Dig your hands into the dirt. Run them along a smooth board. Reach down into the engine, through the grease and wiring. Use your hands stiffly in the cold, or damply in the sun, or dry in the dust. Use your hands with steadiness on the wheel, with certainty on the brush, with a slight tremor that disappears as you focus on the finer work. Use them with care, and strength, and intent, and work something you can touch and own.
This is common ground.
I wrote that we need common ground, that we have to find it and till it and protect it. That we cannot occupy it, and do not need to. That the only way through is to find places we have drawn lines and erase them. I think this is one of those places.
For many Americans, working with your hands is a point of pride. It is tactile, and real, and does not require you to be articulate, to know the right words, or to believe the right things. It is craft—it requires only skill. And, when it is done well, it leaves you tired and satisfied and feeling like you have done good work.
Conservatives and liberals both believe this. Yet, we look down on each other for believing it.

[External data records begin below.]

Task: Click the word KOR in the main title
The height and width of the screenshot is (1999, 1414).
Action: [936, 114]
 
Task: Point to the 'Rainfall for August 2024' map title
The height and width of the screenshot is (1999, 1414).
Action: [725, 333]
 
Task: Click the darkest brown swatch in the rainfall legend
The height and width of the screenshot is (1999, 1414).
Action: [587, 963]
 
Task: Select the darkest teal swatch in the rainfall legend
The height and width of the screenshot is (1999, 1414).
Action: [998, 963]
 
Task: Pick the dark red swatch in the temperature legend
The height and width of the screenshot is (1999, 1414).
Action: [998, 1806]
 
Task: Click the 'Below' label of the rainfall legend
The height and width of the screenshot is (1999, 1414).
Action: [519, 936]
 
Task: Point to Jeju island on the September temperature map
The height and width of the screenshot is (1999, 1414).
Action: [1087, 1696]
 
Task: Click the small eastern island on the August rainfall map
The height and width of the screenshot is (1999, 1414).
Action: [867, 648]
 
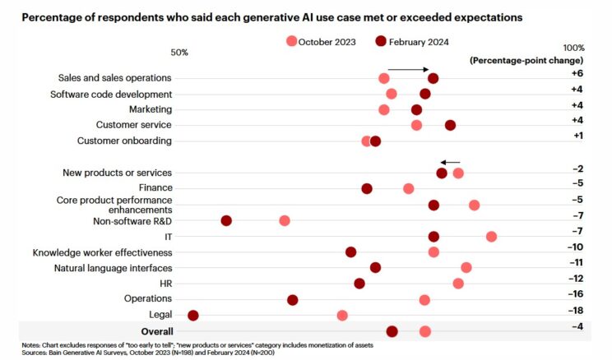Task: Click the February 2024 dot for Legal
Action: [x=194, y=316]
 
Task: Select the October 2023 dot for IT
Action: [x=491, y=237]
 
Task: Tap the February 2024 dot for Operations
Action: [x=293, y=300]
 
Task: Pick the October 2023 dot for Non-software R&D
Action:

When we on the left hear conservatives talking about good blue collar jobs, we scoff too often and say they are not coming back. There will be less mining, less manufacturing, less construction. The jobs are gone, we say, move on. And yes, we offer to retrain people, but what American who spent half their life working with their hands now wants to go learn to work in a service industry, or behind a computer, or answering a phone? The kind of work we do is often part of our identities, and saying we’re going to open new industries doesn’t do much if we’re telling people they have to give up who they are along the way.
So, on the left, we look at people who want good manufacturing jobs or who have a family tradition of being a coal miner and we say “Those people are behind. They should get with the times. Those jobs are going away.” And we don’t stop to think that by saying that, we are telling those people they are going away.
Meanwhile, the same ethic exists on the left. You can’t buy anything lately without tripping over artisan this and craft that. Liberals are all about small farming, CSAs, local food, local products, and making things by hand. The people who want to till their own soil and grow their own food are heroes, and the people who want to start small farms and feed their communities are even more so.
As they should be, but the ethic is the same. So many of us want to do good physical work. Why look down on people who want to do that work on a large farm instead of a small one?
The prejudice cuts both ways, too. For conservatives, the liberals wanting small farms and CSAs, too often, is regarded as ignorant condescension. Conservatives are altogether too self-satisfied in dismissing the left as elitists dabbling in the work of the middle class. Craft anything is wasteful nostalgia.
The line is drawn, but the ethic is still there. The eye-rolling of the left and right both is just a way of claiming this ethic, claiming this ground, and excluding the people we disagree with broadly.
And of course it sounds stupid, because it is—we agree on this. We agree on working with our hands, doing good physical labor, and contributing, somehow, to our community with that labor. It’s held in common, and it doesn’t need a fence down the middle.
It’s time to start tearing down these fences.
Image Credit: Julia Aviles
I like this!!! Crafting something by hand, whether you are a wordsmith, goldsmith or blacksmith, there is a certain amount of pride, love and work that goes into each piece. On small farms, animals are often treated better. When things are mass produced, quality sometimes goes out the window. Just look at the quality of store bought clothing. Sometimes there isn’t even a final pressing of a garment to give it that polished, professional look. I am not blaming the people who actually made the garment, but rather, the company who in the end, sells the product to the stores. Working with one’s hands helps one to remember the process. Today, it seems to be all about getting, getting and more getting. I suggest a book, “Your Money Or Your Life” as further reading on the process. I read it and gained an appreciation for conscientious spending and a simpler lifestyle. I seem to have veered off but really, aren’t these all tied in?Finding the common ground of recognizing someone’s hard work and value is easier when one appreciates and has experienced it themselves.